[GIVEN DATA]
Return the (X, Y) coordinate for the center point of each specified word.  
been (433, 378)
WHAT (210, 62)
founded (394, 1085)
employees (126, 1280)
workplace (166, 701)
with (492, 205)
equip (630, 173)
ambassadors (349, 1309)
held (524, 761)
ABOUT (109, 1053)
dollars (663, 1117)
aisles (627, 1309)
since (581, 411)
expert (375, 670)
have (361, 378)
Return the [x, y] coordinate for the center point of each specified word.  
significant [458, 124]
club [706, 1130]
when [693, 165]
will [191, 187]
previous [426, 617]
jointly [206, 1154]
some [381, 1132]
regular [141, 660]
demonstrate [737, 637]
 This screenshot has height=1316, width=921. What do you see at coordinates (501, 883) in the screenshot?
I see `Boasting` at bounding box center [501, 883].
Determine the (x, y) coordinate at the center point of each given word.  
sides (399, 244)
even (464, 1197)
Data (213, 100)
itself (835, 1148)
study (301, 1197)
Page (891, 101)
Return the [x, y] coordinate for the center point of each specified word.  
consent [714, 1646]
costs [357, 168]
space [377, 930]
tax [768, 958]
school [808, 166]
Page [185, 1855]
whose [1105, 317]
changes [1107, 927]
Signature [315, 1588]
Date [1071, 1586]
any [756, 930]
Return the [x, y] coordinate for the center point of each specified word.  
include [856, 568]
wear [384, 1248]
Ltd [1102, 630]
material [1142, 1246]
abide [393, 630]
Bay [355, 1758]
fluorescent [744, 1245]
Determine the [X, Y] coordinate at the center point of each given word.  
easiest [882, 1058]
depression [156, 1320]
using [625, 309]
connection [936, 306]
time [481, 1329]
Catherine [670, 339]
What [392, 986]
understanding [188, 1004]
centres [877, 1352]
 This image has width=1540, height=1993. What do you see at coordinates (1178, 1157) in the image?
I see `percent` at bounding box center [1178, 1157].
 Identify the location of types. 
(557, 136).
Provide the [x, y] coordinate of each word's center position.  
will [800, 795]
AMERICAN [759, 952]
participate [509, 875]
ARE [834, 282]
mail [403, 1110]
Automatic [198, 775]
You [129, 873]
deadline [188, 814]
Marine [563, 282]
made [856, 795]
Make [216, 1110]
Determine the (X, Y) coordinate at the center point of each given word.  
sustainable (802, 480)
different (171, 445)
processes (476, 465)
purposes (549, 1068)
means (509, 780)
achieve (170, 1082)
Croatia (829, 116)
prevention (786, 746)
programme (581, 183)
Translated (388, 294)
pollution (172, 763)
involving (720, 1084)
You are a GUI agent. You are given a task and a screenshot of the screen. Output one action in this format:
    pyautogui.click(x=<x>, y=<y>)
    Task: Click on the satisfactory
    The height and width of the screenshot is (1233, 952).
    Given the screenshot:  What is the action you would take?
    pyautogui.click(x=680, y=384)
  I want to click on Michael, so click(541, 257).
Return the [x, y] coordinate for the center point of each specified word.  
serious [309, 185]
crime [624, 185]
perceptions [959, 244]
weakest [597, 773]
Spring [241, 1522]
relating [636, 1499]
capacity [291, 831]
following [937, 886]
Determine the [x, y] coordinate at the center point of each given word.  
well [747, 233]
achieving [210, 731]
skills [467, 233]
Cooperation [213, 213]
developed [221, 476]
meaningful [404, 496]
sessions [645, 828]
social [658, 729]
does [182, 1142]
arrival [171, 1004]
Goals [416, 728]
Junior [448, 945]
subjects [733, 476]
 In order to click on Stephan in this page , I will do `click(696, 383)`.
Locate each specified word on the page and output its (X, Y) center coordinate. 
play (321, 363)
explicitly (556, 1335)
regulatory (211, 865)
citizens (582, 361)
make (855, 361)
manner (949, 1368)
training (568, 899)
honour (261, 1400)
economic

[OBJECTIVE] Reproduce the entries verbatim, starting at the line that contains "when [693, 165]" and ending at the line that contains "processes (476, 465)", with both of those lines included.

[RESPONSE]
when [693, 165]
will [191, 187]
previous [426, 617]
jointly [206, 1154]
some [381, 1132]
regular [141, 660]
demonstrate [737, 637]
 This screenshot has height=1316, width=921. What do you see at coordinates (501, 883) in the screenshot?
I see `Boasting` at bounding box center [501, 883].
Determine the (x, y) coordinate at the center point of each given word.  
sides (399, 244)
even (464, 1197)
Data (213, 100)
itself (835, 1148)
study (301, 1197)
Page (891, 101)
Return the [x, y] coordinate for the center point of each specified word.  
consent [714, 1646]
costs [357, 168]
space [377, 930]
tax [768, 958]
school [808, 166]
Page [185, 1855]
whose [1105, 317]
changes [1107, 927]
Signature [315, 1588]
Date [1071, 1586]
any [756, 930]
Return the [x, y] coordinate for the center point of each specified word.  
include [856, 568]
wear [384, 1248]
Ltd [1102, 630]
material [1142, 1246]
abide [393, 630]
Bay [355, 1758]
fluorescent [744, 1245]
Determine the [X, Y] coordinate at the center point of each given word.  
easiest [882, 1058]
depression [156, 1320]
using [625, 309]
connection [936, 306]
time [481, 1329]
Catherine [670, 339]
What [392, 986]
understanding [188, 1004]
centres [877, 1352]
 This image has width=1540, height=1993. What do you see at coordinates (1178, 1157) in the image?
I see `percent` at bounding box center [1178, 1157].
 Identify the location of types. 
(557, 136).
Provide the [x, y] coordinate of each word's center position.  
will [800, 795]
AMERICAN [759, 952]
participate [509, 875]
ARE [834, 282]
mail [403, 1110]
Automatic [198, 775]
You [129, 873]
deadline [188, 814]
Marine [563, 282]
made [856, 795]
Make [216, 1110]
Determine the (X, Y) coordinate at the center point of each given word.  
sustainable (802, 480)
different (171, 445)
processes (476, 465)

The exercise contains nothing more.